* Exercise description:
Tally up the lines in the following entries where the string "header" appears, and answer with the number alone.

--

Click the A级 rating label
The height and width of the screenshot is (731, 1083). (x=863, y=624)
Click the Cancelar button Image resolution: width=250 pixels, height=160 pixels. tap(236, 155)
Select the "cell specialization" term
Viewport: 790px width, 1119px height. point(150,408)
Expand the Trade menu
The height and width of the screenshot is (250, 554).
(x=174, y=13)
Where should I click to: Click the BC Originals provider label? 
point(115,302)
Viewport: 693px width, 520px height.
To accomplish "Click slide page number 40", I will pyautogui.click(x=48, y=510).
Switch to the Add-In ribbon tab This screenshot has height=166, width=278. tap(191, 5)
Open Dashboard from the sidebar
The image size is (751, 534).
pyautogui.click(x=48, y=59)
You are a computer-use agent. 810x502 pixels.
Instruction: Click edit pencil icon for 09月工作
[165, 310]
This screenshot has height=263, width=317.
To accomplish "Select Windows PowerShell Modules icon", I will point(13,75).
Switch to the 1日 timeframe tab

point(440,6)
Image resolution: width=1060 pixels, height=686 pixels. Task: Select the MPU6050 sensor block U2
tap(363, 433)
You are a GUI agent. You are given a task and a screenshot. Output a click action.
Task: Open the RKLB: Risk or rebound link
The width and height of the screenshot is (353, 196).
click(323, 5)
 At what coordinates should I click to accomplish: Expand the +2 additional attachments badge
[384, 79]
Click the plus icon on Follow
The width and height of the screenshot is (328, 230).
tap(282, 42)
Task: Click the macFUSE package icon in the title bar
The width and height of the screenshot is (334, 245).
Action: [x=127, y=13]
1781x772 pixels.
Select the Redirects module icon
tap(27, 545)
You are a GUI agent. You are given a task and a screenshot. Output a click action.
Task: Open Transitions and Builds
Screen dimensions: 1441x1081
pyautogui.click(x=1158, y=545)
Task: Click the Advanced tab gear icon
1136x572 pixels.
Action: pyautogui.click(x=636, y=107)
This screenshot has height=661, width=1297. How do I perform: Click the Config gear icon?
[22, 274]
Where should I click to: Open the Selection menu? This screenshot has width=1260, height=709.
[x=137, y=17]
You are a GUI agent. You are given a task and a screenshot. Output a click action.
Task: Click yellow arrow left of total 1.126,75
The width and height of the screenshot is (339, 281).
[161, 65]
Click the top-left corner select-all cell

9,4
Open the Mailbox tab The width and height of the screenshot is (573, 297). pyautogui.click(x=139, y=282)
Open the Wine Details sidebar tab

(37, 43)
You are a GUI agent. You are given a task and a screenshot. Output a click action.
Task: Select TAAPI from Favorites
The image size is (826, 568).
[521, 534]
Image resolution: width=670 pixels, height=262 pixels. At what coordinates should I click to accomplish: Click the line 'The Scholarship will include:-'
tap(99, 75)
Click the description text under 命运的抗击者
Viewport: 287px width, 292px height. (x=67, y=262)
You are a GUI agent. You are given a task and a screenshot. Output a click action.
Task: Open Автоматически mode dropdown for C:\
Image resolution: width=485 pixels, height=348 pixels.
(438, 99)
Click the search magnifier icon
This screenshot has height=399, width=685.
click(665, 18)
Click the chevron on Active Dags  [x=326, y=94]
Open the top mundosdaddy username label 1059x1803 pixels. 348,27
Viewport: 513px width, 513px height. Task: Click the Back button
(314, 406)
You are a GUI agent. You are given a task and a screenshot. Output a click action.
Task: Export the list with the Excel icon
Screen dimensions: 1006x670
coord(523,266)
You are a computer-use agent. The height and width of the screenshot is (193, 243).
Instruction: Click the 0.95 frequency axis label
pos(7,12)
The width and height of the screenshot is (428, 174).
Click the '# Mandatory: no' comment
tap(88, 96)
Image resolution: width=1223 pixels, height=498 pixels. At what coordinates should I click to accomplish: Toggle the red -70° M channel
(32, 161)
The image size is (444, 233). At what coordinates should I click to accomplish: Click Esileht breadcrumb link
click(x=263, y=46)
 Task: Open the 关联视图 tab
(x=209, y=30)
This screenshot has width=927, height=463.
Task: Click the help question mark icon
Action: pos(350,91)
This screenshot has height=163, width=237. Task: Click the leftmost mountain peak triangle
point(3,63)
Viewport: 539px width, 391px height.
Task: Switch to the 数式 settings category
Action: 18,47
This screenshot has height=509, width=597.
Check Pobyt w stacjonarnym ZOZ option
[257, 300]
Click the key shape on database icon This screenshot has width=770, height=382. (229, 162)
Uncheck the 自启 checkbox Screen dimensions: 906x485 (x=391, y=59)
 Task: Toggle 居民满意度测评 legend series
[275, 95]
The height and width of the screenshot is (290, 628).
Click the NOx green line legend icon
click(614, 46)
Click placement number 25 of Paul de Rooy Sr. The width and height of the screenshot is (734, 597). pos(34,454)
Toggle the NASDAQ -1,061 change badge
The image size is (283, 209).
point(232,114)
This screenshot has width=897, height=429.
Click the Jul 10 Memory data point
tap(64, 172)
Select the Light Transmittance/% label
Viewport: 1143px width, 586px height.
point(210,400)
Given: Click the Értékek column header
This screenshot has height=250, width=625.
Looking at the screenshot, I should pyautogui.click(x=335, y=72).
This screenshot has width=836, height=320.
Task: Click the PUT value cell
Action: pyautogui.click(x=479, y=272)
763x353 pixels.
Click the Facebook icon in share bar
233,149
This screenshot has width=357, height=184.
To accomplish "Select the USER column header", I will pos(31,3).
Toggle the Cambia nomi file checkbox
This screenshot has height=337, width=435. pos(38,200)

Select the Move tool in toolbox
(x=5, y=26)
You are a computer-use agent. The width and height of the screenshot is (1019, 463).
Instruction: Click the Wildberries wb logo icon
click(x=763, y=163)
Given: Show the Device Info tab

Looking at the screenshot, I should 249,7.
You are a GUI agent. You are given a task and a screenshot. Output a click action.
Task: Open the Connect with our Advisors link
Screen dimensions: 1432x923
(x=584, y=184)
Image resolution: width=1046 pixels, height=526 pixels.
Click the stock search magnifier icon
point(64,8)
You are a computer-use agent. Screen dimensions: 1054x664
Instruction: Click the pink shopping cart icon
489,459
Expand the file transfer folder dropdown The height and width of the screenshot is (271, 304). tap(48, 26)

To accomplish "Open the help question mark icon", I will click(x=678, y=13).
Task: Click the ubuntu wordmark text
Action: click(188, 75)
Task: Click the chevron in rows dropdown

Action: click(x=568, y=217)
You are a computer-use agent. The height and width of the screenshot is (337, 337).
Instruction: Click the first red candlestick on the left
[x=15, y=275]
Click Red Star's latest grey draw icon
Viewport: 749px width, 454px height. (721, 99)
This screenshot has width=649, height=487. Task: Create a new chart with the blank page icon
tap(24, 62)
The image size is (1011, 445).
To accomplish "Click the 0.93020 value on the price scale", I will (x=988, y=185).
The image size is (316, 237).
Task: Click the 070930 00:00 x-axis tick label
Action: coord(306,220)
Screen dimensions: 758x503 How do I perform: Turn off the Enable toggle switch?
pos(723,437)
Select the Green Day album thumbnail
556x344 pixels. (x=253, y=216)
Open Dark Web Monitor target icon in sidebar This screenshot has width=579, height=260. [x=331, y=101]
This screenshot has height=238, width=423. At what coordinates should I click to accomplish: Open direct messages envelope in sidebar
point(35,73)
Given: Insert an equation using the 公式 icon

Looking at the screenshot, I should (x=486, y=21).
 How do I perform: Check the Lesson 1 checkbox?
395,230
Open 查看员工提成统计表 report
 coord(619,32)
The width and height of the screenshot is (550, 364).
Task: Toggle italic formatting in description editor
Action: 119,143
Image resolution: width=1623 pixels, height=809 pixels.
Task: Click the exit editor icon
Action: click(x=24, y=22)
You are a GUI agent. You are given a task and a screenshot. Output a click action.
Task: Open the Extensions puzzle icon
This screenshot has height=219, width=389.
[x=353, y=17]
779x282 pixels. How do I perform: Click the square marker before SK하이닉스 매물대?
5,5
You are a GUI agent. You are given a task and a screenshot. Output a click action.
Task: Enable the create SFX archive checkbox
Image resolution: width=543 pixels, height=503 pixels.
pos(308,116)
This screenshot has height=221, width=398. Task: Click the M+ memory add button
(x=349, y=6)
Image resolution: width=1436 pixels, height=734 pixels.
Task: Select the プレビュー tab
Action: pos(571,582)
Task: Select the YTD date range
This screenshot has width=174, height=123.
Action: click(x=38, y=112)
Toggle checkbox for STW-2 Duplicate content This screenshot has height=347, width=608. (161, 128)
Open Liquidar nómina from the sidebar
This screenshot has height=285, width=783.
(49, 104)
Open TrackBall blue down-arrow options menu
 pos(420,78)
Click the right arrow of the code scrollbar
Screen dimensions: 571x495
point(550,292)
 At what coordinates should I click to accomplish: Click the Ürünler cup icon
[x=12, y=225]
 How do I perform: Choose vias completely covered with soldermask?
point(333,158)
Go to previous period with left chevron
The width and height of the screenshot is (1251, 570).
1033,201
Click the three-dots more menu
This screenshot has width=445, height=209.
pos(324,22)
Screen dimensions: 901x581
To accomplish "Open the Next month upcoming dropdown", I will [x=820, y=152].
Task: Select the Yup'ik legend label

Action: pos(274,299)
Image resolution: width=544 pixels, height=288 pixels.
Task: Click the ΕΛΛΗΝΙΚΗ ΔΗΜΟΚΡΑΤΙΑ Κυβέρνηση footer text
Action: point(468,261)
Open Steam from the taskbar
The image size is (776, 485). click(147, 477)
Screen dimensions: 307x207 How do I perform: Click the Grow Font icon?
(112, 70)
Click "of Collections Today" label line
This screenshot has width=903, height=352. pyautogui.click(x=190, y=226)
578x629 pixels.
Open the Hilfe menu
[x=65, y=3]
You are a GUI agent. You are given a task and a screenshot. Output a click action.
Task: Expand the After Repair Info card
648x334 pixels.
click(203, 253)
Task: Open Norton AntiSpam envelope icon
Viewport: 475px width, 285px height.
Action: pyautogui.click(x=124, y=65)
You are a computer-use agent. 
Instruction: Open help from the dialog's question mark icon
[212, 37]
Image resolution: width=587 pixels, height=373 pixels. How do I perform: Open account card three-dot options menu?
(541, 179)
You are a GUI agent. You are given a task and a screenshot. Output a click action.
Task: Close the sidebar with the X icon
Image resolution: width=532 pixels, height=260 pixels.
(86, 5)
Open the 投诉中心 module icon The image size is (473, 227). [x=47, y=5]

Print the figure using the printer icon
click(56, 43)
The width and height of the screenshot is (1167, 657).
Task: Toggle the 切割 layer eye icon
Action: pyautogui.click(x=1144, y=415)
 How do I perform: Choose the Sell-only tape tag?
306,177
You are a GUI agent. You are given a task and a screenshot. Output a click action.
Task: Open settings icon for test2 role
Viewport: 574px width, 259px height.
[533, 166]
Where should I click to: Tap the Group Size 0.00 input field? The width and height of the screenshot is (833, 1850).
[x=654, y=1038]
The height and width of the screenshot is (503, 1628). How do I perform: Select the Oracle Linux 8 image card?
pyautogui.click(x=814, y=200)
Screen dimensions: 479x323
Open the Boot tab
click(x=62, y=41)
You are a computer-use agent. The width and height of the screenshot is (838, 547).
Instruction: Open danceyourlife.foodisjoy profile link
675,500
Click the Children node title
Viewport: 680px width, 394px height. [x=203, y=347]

--

* Result for this exercise:
2